Take the story about EPA’s research into the toxicity of mercury. At the same time that the White House was proposing a weak rule to clean up mercury from power-plant emissions and had crippled the new-source review program that required power plants to have state-of-the-art pollution cleanup equipment, EPA was preparing to release a study showing that 8 percent of women of childbearing age had sufficient mercury in their bloodstream to harm their as-yet-unborn children should they become pregnant. And before EPA could release that study, the Office of Management and Budget said, “Excuse me, but we need to review that,” and then the study disappeared.

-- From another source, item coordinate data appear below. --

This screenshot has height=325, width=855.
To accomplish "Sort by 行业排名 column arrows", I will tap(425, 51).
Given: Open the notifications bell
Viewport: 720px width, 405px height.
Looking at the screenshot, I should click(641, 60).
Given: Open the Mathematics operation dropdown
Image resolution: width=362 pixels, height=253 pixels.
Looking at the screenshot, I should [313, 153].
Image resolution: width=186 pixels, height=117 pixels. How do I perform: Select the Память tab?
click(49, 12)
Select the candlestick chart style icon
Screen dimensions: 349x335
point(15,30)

They sat on it for months on end, and it was only when someone at EPA leaked that research to The Wall Street Journal that it saw the light of day.

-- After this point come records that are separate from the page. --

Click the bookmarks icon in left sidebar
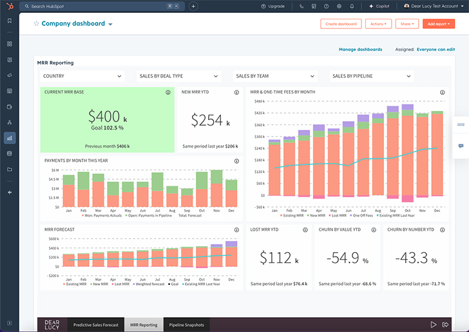 point(9,21)
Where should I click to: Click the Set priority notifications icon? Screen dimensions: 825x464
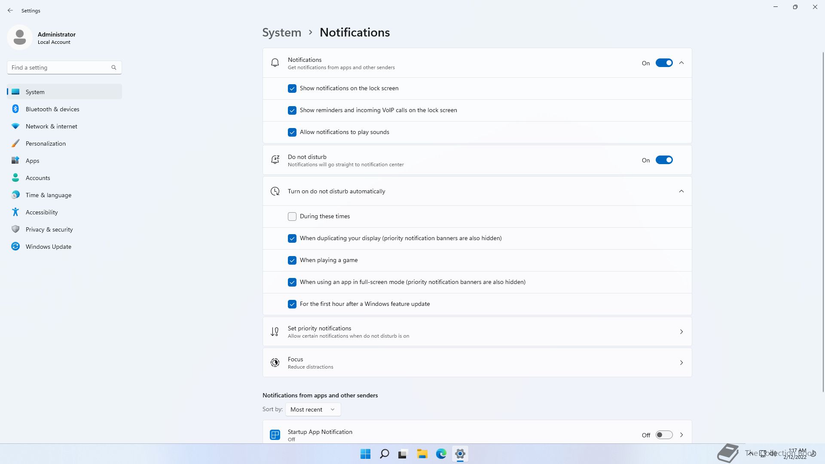(x=275, y=332)
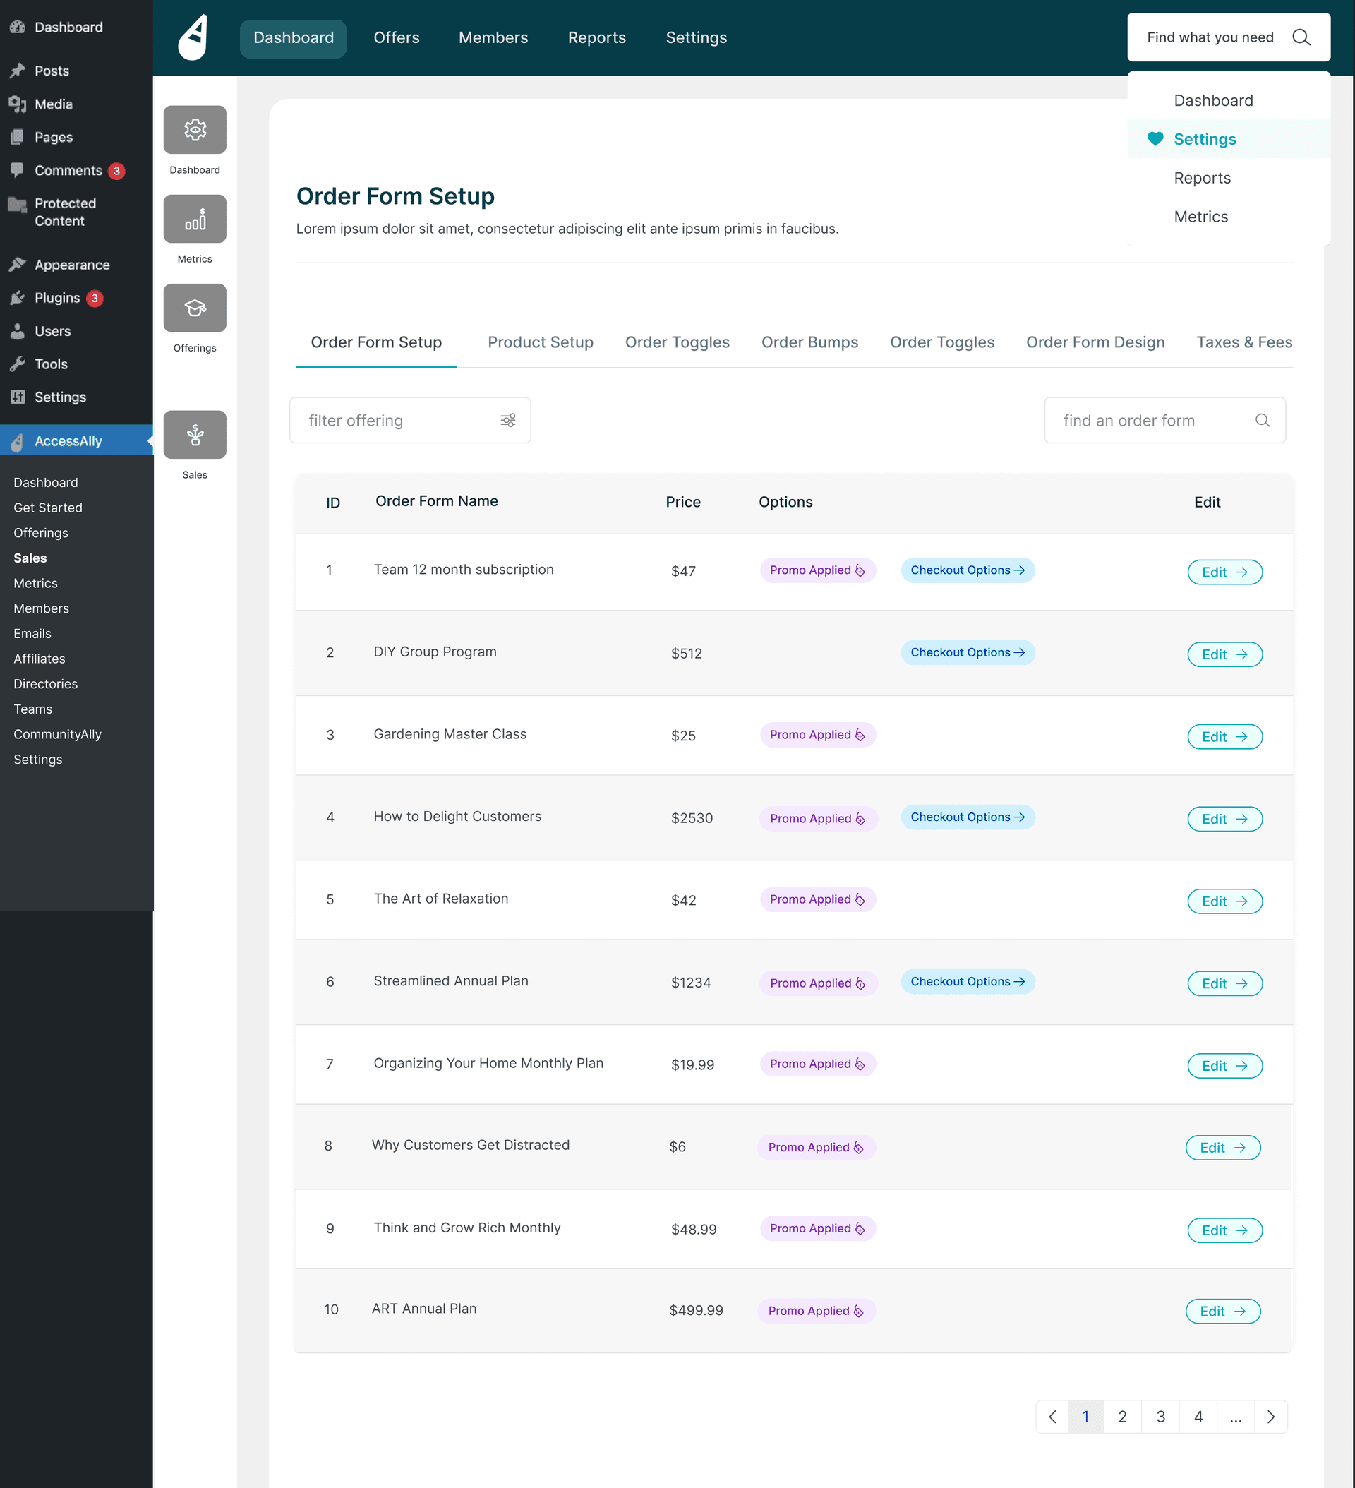The image size is (1355, 1488).
Task: Open the Sales plant icon tile
Action: [x=195, y=435]
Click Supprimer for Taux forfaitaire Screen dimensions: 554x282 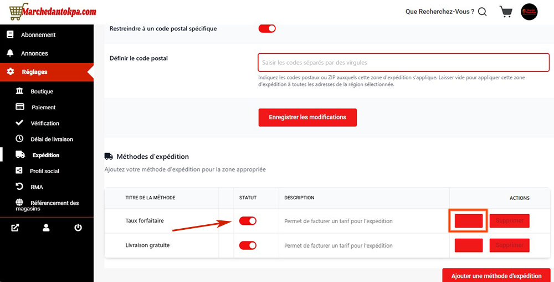[509, 221]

This statement was wrong from start to finish, including “and” and “the,” as Mary McCarthy might have put it.  First of all, Bush didn’t “cripple” New Source Review.  But that’s a long and very wonky story; if you are a glutton for punishment, you can see my long papers about NSR here and here.  But perhaps it suffices to note that the Obama EPA has not returned to the Pre-Bush NSR regime, which shows how this was merely a Bush-bashing talking point.

Much more deceptive and inaccurate was Knobloch’s second point here about mercury.  The impression he gives is that the Bush White House was suppressing for many months data showing that 8 percent of women of childbearing age had high levels of mercury in their blood.  That data had already been published months before by the Centers for Disease Control.  In fact, it was the CDC data that the EPA was going to republish in its own report.  There was no suppression taking place at all, except in the paranoid minds of the UCS, which seemed unaware of the CDC report (the bi-annual National Report on Human Exposure to Environmental Chemicals) where these data are published.

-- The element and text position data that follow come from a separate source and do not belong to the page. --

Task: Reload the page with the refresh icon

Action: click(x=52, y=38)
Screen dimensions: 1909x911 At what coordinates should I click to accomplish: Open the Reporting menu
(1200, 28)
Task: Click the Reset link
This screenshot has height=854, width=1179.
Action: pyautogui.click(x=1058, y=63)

But he further misstated the CDC data.  The CDC report did not say that 8 percent of childbearing women had mercury levels high enough to harm their unborn children.  In fact, the EPA did not identify a single woman with blood mercury levels above the EPA’s lowest level of harm from mercury.  Rather, they found 8 percent of women with blood levels above the EPA’s “reference dose,” which is set ten times lower than the lowest dose the EPA believes will cause health risk.  The EPA and other health agencies set the “reference dose” ten times lower that the identified dose for real risk partly to account for uncertainty, and partly as a regulatory tripwire, especially if the trends are adverse over time.  The actual data from the CDC is displayed in the first figure below, which shows the distribution of mercury levels by percentile.

(Source: CDC Second Annual Report on Human Exposure to Environmental Chemicals, 2003)

Unfortunately because of the usual privacy protocols we don’t know who the 8 percent of women were who came in above the reference dose, where they live, or what might have been the source of their mercury levels.  Remember Knobloch’s bit about how the evil Bushoisie was “weakening” mercury regulations?  Not only have mercury levels consistently fallen according to EPA data, but subsequent CDC screenings have found no women—none—above the .95 percentile of the reference dose.  This trend is displayed in the second figure here.  No wonder the UCS report on Bush is no longer on their website.  Talk about an epic fail.  After I presented the foregoing in a press conference at the National Press Club in 2004, the UCS more or less dropped the subject.  It was clear the report was intended as a political hit on Bush in an election year, just as during election years environmentalists and their media toadies “discovered” that Texas had the nation’s worst smog under/because of Bush—a thoroughly risible charge.

Figure 2: Blood-Mercury Levels in Women Ages 16 – 49 at the 95th Percentile (Source: CDC

By the way, today the EPA is looking high and low for elevated levels of mercury to worry about.  Right now the group they single out for special attention is: Laotian subsistence fishers.  I’m not making this up.  As Glenn Reynolds likes to say, the country’s in the very best of hands.  Unfortunately, for a staff position, Knobloch doesn’t have to be confirmed by the Senate, or ever face committee hearing questions.  Too bad.